> [DATA TO EXAMINE]:
-- Opening Marker --
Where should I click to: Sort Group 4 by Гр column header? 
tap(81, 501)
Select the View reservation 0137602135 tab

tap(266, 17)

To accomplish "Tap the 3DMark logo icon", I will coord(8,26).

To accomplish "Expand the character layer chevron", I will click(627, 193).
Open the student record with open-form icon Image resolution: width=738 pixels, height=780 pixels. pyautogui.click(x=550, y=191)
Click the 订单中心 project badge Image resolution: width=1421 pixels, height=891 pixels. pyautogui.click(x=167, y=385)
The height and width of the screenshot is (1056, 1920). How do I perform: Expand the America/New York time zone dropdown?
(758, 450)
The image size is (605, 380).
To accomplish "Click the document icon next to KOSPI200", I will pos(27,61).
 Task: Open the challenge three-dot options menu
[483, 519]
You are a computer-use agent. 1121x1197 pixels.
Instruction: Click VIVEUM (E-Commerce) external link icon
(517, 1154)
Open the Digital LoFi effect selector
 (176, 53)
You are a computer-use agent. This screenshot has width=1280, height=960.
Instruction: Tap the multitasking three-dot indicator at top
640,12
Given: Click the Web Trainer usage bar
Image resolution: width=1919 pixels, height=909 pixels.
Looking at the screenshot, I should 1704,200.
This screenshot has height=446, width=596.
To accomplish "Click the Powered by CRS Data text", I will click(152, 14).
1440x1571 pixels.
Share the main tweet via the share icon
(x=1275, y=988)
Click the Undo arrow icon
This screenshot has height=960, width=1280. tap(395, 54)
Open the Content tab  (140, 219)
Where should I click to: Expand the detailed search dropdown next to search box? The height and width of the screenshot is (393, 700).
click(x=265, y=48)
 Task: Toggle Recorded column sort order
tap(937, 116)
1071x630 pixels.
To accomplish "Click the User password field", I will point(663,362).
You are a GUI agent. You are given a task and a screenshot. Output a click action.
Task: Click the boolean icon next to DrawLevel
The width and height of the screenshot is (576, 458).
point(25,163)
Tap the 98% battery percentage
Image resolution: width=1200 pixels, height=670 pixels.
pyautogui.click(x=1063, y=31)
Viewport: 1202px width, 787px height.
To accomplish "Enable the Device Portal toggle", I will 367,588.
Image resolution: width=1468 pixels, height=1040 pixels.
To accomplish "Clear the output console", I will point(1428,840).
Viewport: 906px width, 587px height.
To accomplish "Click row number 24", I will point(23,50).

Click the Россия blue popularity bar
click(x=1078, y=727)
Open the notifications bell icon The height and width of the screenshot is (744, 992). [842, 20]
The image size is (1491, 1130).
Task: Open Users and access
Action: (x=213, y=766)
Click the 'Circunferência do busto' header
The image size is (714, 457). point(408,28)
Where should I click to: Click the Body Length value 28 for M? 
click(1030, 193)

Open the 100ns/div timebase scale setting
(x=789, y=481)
-- Closing Marker --
> [PROBLEM TO SOLVE]:
Please copy out each line of the material that contains the string "computer".

> [YOUR SOLUTION]:
You are a computer-use agent. 1121x1197 pixels.
You are a computer-use agent. This screenshot has width=1280, height=960.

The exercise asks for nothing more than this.